**Exercise task**
Convert the data below into a Markdown table with two columns, No. and Line. Give each line its own numbered row and leave out blank lines.

**Records for the task**

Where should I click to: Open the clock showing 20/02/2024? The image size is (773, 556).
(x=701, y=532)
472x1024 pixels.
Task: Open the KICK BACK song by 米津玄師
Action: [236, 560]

**Worked answer**
| No. | Line |
|---|---|
| 1 | Where should I click to: Open the clock showing 20/02/2024? The image size is (773, 556). |
| 2 | (x=701, y=532) |
| 3 | 472x1024 pixels. |
| 4 | Task: Open the KICK BACK song by 米津玄師 |
| 5 | Action: [236, 560] |